Object Properties
This simplest of all spline types connects the support points that define the polygon using direct connecting lines. You can use these splines to create angular objects or to simulate choppy movements during animation.
This type of spline creates a smooth curve between the interpolation points. The interpolated curve always passes exactly through the interpolation points.
You can see from the two points at the top right that the curve extends further to the top right than is actually necessary. This behavior is called overshoot and often occurs on tight bends. This becomes particularly clear when you compare this curve section with the same section in the Akima interpolation.
This type of spline creates a smooth curve between the interpolation points. The interpolated curve always passes exactly through the interpolation points. There is no overshoot here.
This type of interpolation adheres very closely to the curve specified by the interpolation points, but can sometimes appear a little too hard as a result. In such a case, switch to Cubic interpolation.
This type of spline creates a smooth curve between the interpolation points. With this type of interpolation, the curve does not pass through the interpolation points.
The spline created in this way is extremely smooth. The interpolation points only check the approximate course of the curve. Points that are further apart have less influence on the course of the curve than points that are close together.
This type of spline creates a smooth curve between the support points, which can be controlled very precisely. The interpolated curve always passes exactly through the interpolation points. Overshoot does not occur. If you activate a support point of the spline (i.e. click on it), additional control points on tangents become visible.
You can use the direction of the tangents to precisely define the course of the curve gradient at each interpolation point. To do this, click on a tangent end point and move it with the mouse.
You can control the strength of the curvature with the length of the tangents. To do this, move one tangent end point in the direction of the spline support point (the other also approaches the support point symmetrically).
In the figures above, all tangents are horizontal. From here, the tangent of the upper point has been rotated by 180°, i.e. the left tangent end point is now on the right, the right one on the left. You can see the result in the following illustration.
You can determine the lengths of the tangents separately. Hold down the Shift key while clicking and dragging a tangent end point. You can see an example of this in the following illustration.
You can specify different tangent directions to the right and left of the base point. This gives the otherwise smooth curve corners and peaks. Hold down the Shift key, click on a tangent end point and move it with the mouse.

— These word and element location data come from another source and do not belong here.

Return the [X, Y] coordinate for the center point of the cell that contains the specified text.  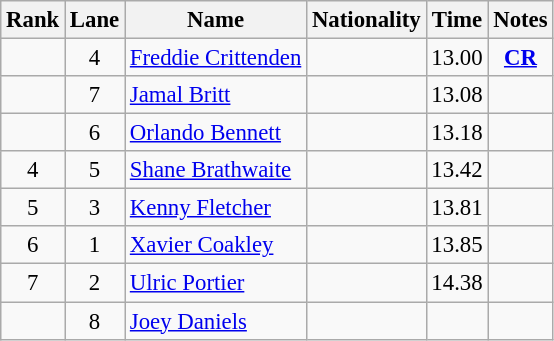
14.38 [457, 283]
Lane [95, 20]
Joey Daniels [216, 321]
13.81 [457, 208]
1 [95, 245]
Rank [33, 20]
2 [95, 283]
13.18 [457, 133]
Name [216, 20]
Shane Brathwaite [216, 170]
Kenny Fletcher [216, 208]
8 [95, 321]
13.08 [457, 95]
Notes [520, 20]
Ulric Portier [216, 283]
Nationality [366, 20]
Orlando Bennett [216, 133]
13.85 [457, 245]
13.00 [457, 58]
Xavier Coakley [216, 245]
Time [457, 20]
CR [520, 58]
3 [95, 208]
Freddie Crittenden [216, 58]
13.42 [457, 170]
Jamal Britt [216, 95]
Output the (X, Y) coordinate of the center of the cell containing the given text.  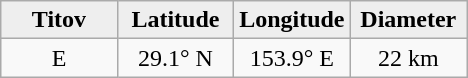
Titov (59, 20)
Diameter (408, 20)
22 km (408, 58)
Longitude (292, 20)
153.9° E (292, 58)
E (59, 58)
29.1° N (175, 58)
Latitude (175, 20)
For the text-containing cell, return its midpoint in [x, y] coordinate format. 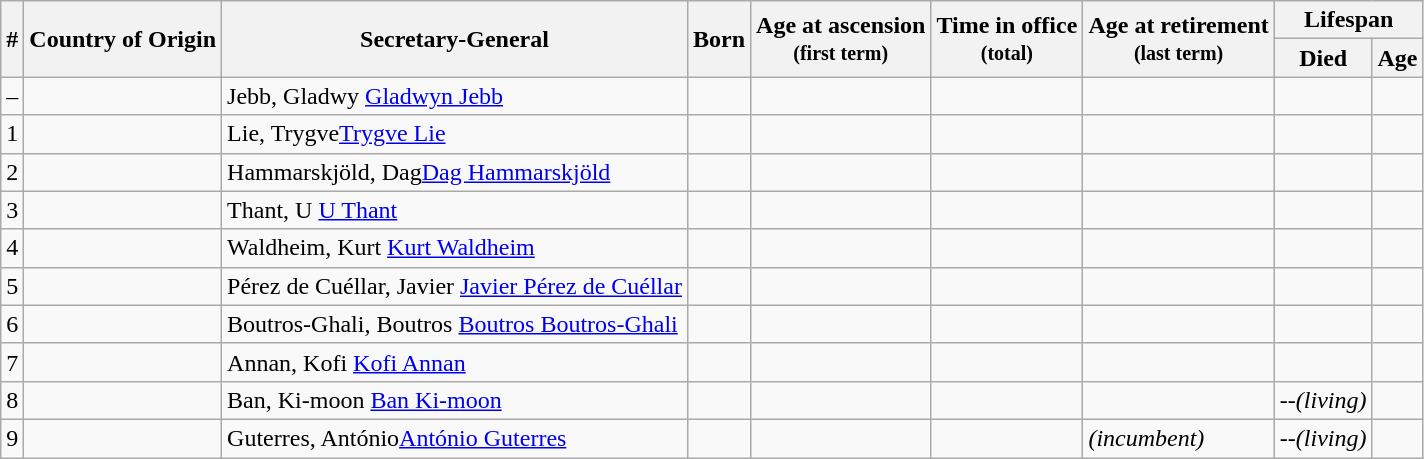
Country of Origin [123, 39]
8 [12, 400]
Age at retirement(last term) [1178, 39]
Age [1398, 58]
Jebb, Gladwy Gladwyn Jebb [455, 96]
Ban, Ki-moon Ban Ki-moon [455, 400]
5 [12, 286]
Lifespan [1348, 20]
Waldheim, Kurt Kurt Waldheim [455, 248]
4 [12, 248]
Time in office(total) [1007, 39]
1 [12, 134]
Died [1323, 58]
6 [12, 324]
Pérez de Cuéllar, Javier Javier Pérez de Cuéllar [455, 286]
(incumbent) [1178, 438]
9 [12, 438]
Born [718, 39]
Lie, TrygveTrygve Lie [455, 134]
Hammarskjöld, DagDag Hammarskjöld [455, 172]
3 [12, 210]
Guterres, AntónioAntónio Guterres [455, 438]
Boutros-Ghali, Boutros Boutros Boutros-Ghali [455, 324]
– [12, 96]
Annan, Kofi Kofi Annan [455, 362]
Secretary-General [455, 39]
Age at ascension(first term) [841, 39]
2 [12, 172]
Thant, U U Thant [455, 210]
# [12, 39]
7 [12, 362]
Find where the given text appears and provide that cell's center as (X, Y) coordinate. 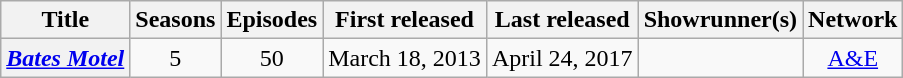
March 18, 2013 (405, 58)
April 24, 2017 (562, 58)
First released (405, 20)
Last released (562, 20)
5 (176, 58)
Title (66, 20)
Seasons (176, 20)
50 (272, 58)
Episodes (272, 20)
A&E (853, 58)
Network (853, 20)
Showrunner(s) (720, 20)
Bates Motel (66, 58)
Find where the given text appears and provide that cell's center as (x, y) coordinate. 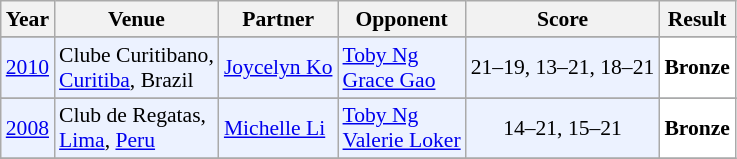
Clube Curitibano, Curitiba, Brazil (136, 68)
Michelle Li (278, 128)
Score (563, 19)
2010 (28, 68)
Toby Ng Valerie Loker (402, 128)
Joycelyn Ko (278, 68)
Venue (136, 19)
Club de Regatas, Lima, Peru (136, 128)
Toby Ng Grace Gao (402, 68)
Partner (278, 19)
Year (28, 19)
Result (697, 19)
14–21, 15–21 (563, 128)
21–19, 13–21, 18–21 (563, 68)
Opponent (402, 19)
2008 (28, 128)
Identify which cell holds the provided text, then report its (x, y) central coordinate. 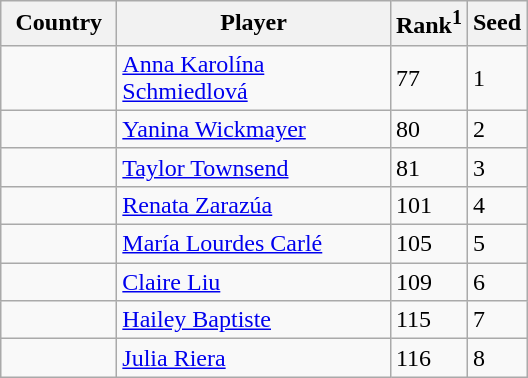
7 (496, 320)
6 (496, 282)
Country (59, 24)
80 (428, 129)
Claire Liu (254, 282)
Yanina Wickmayer (254, 129)
115 (428, 320)
Rank1 (428, 24)
8 (496, 358)
101 (428, 205)
Anna Karolína Schmiedlová (254, 78)
116 (428, 358)
María Lourdes Carlé (254, 244)
81 (428, 167)
109 (428, 282)
Hailey Baptiste (254, 320)
Seed (496, 24)
Player (254, 24)
4 (496, 205)
Taylor Townsend (254, 167)
2 (496, 129)
5 (496, 244)
1 (496, 78)
Renata Zarazúa (254, 205)
3 (496, 167)
105 (428, 244)
77 (428, 78)
Julia Riera (254, 358)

If the tangents of two neighboring points have a length of 0, the line segment between the two interpolation points is linear. You can therefore even mix linear segments with spline shapes.
If you double-click on a Bezier support point with the Move, Scale or Rotate tool activated, a dialog box opens in which you can enter the exact numerical position of both the support point (in the object coordinate system of the spline) and the tangent end points (relative to the support point).
If you convert a Bezier spline to another spline type, all tangents are lost. In the opposite case, the tangents are created to fit.
Compared to the other spline types, Bezier splines offer you the most control options. This is why Cinema 4D uses Bezier splines for animation without exception.
Closed spline on the left, open spline on the right
Each spline can be closed or open. If a spline is closed, the start and end points are connected.
There is a difference whether you close a spline or whether you select identical start and end points. In the first case, the transition from start to end point is smooth, in the second case it is abrupt.
You can close a spline automatically when you create it by clicking on the starting point at the end (the Ctrl/Cmd key must also be held down here).
Here you set how the spline is to be subdivided during further processing. This is always important when you generate meshes with the help of generators. Depending on which type you select from the menu for Interpolation, you have further options.
This type of interpolation uses the interpolation points of the spline directly and connects them via straight lines without setting additional intermediate points.
You cannot make entries in the fields for Points or Angle.
This type of interpolation divides the spline in such a way that a corresponding number of Points are used per interpolation point. The inserted points follow the natural course of the spline directly, i.e. they are closer together at support points than in between. The curve resulting from this interpolation does not necessarily pass through the interpolation points. If a spline has several segments, the value for Points applies to each interpolation point of each segment.
You cannot make any entries in the Angle field.
This interpolation type divides the spline so that the selected number of Points is used for each interpolation point. The points are exactly the same distance apart. The curve resulting from this interpolation does not necessarily pass through the interpolation points. If a spline has several segments, the value for Points applies to each interpolation point of each segment.
You cannot make any entries in the Angle field.
Opened spline: ((Points + 1) * (number_of_base_points - 1)) +1
Closed spline: (Points + 1) * number_of_base_points
This means, for example, that an open spline with four support points and a Points value of 2 is divided into a total of ((2+1)*(4-1))+1 = 10 points. If you close this spline, (2+1)*4 = 12 points are used. This procedure prevents, for example, a spline from being split more roughly after it has been closed.
This type of interpolation always sets intermediate points if the angular deviation of the curve is greater than the value entered under Angle. The curve resulting from this interpolation passes exactly through the interpolation points. If a spline has several segments, the value for Angle applies to each segment.
In contrast to the other interpolation types, different interpolations result if you change the interpolation point sequence of the spline.
The subdivision, also known as Adaptive, produces the best results in rendering. This is therefore the default Interpolation method.
You cannot make any entries in the Points field.
Subdivided is similar to the Adaptive type. In addition, intermediate points are inserted until the segments in between are shorter than the length defined under Max Length. This does not necessarily mean that the point distances correspond exactly to Max Length. Smaller values lead to higher quality, but as is so often the case, they also have the disadvantages associated with high point counts (slower redraw speed in the editor, etc.).
This enables significantly better rendering quality, especially with deformed text. If you enter the same value for Max Length as for Size in the Extrude object (Caps tab, Regular Grid option activated), you will get fairly perfect cap areas and edges without shading errors, as the subdivisions of letters and their caps fit together and triangles do not have to be inserted arbitrarily to connect the two mesh elements.
On the left Adaptive, on the right Subdivided Interpolation in combination with a Formula deformation object. Note the clearly defined edges on the right-hand side of the illustration.
This parameter, which is only effective in Subdivided Interpolation mode, controls the maximum spline segment length without an intermediate point (see above for Subdivided) must be inserted.